- **Extract**
The European Union’s ambitious climate neutrality target for 2050, coupled with the interim goal of reducing greenhouse gas emissions by at least 55% by 2030, poses significant challenges across member states [1,2,3]. Poland, as one of the most coal-dependent countries in the EU, faces a particularly complex transition. Although the share of coal in electricity generation has steadily declined, it still accounted for 57.1% of total output in 2024, while renewables reached a record-high 29.6% [4]. Between 2020 and 2025, installed wind capacity grew from 5.9 GW to nearly 11 GW, and solar photovoltaics from 1.6 GW to more than 22 GW [5]. Meanwhile, peak demand exceeded 28 GW in 2024, underscoring the growing challenge of balancing supply and demand in a system with rapidly increasing shares of weather-dependent renewables.
Looking ahead, solar, onshore, and offshore wind are all expected to expand further. By 2030, solar capacity is projected to reach around 29 GW, rising to 46.3 GW by 2040, while onshore wind is expected to grow to approximately 19 GW by 2030 and 25.8 GW by 2040. Offshore wind, anticipated to enter the Polish power system around 2026, is forecast to reach 5.9 GW by 2030 and expand significantly to 17.9 GW by 2040 [6]. These targets reflect Poland’s commitments under the EU climate and energy framework, which requires the country to achieve a 32.6% share of renewables in gross final energy consumption by 2030 as part of the EU-wide renewable energy target. Long-term projections further suggest that this share could rise to 58.4% by 2040 [6].
In parallel, Poland plans to diversify its generation mix by commissioning nuclear power reactors beyond 2035, with a total capacity of 6–9 GW by 2045, while storage resources are expected to play a growing role in ensuring system flexibility. At present, storage is dominated by pumped hydro with a discharge capacity of 1.7 GW, complemented by 4.4 GW of battery-based storage already contracted through the capacity market. However, despite these ambitious plans, the Polish power system remains characterized by a coal-dominated generation mix, relatively low interconnection levels compared to its neighbors, and pronounced seasonal as well as diurnal variability in VRES output. Such structural features raise pressing adequacy risks that are not fully addressed in existing policy frameworks such as the KPEiK [6] or PEP2040 [7].

- **Problem statement**
Copy the text on Poland's energy transition from the words "In parallel, Poland" through "or PEP2040 [7].", swapping "battery-based storage" for "grid-scale batteries".

- **Material**
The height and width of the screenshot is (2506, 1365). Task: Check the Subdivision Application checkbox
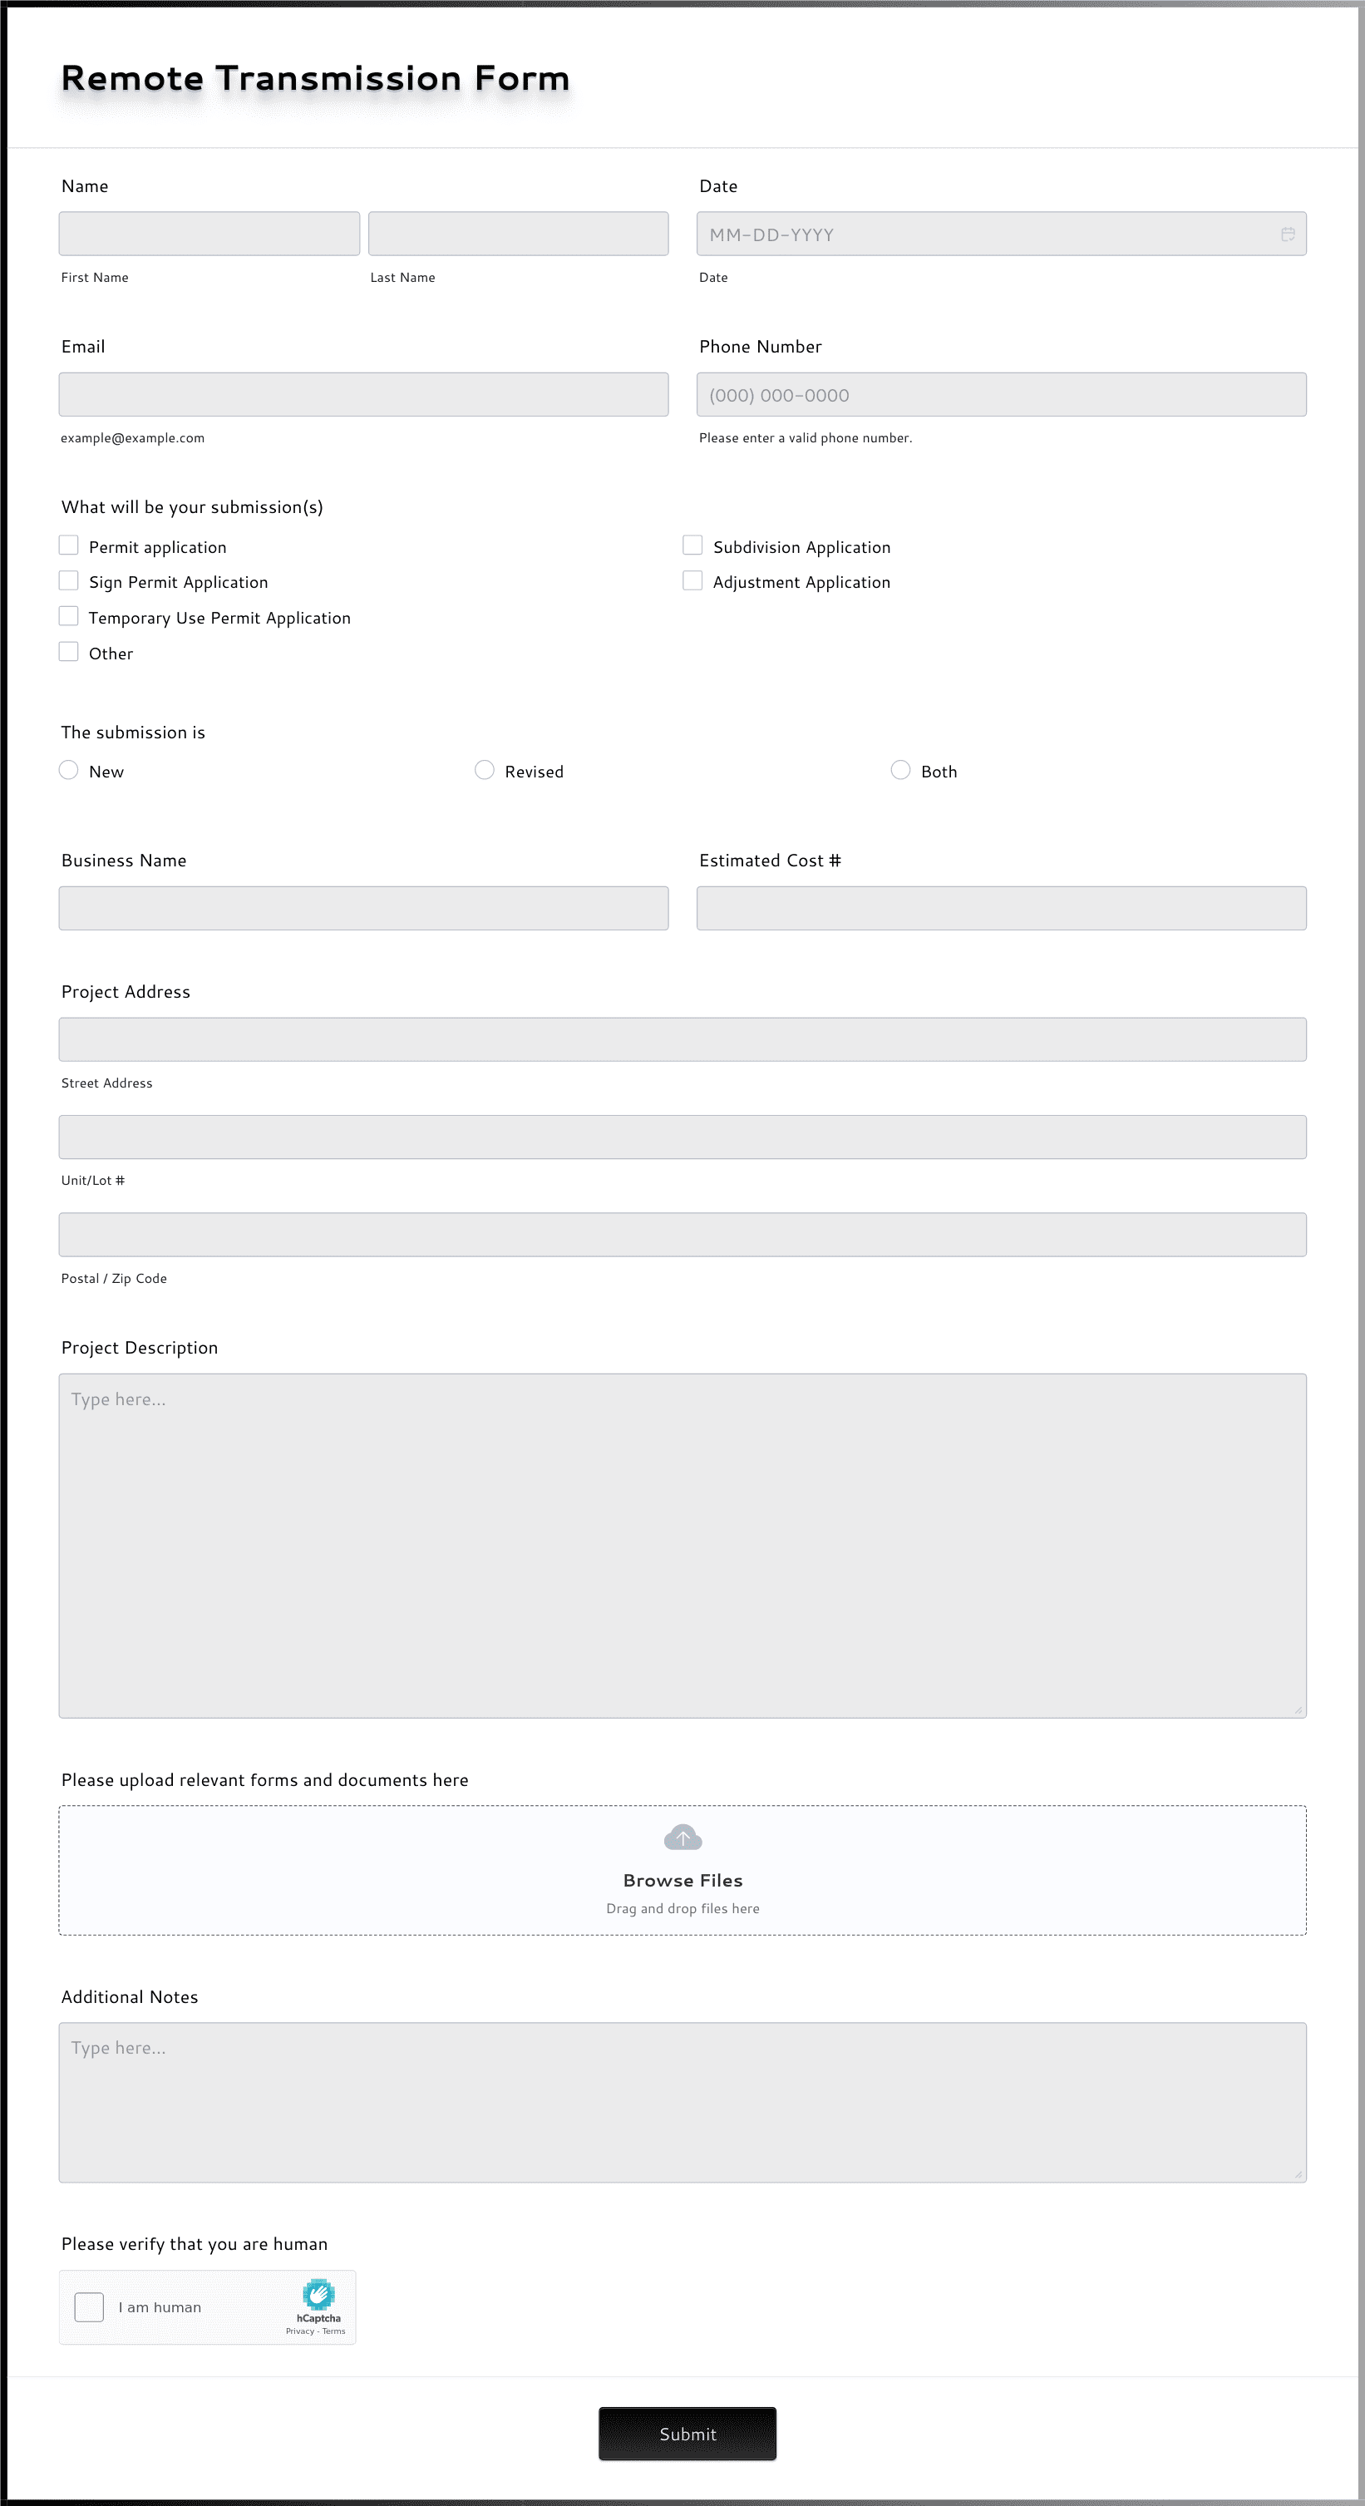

- **Response to this exercise**
In parallel, Poland plans to diversify its generation mix by commissioning nuclear power reactors beyond 2035, with a total capacity of 6–9 GW by 2045, while storage resources are expected to play a growing role in ensuring system flexibility. At present, storage is dominated by pumped hydro with a discharge capacity of 1.7 GW, complemented by 4.4 GW of grid-scale batteries already contracted through the capacity market. However, despite these ambitious plans, the Polish power system remains characterized by a coal-dominated generation mix, relatively low interconnection levels compared to its neighbors, and pronounced seasonal as well as diurnal variability in VRES output. Such structural features raise pressing adequacy risks that are not fully addressed in existing policy frameworks such as the KPEiK [6] or PEP2040 [7].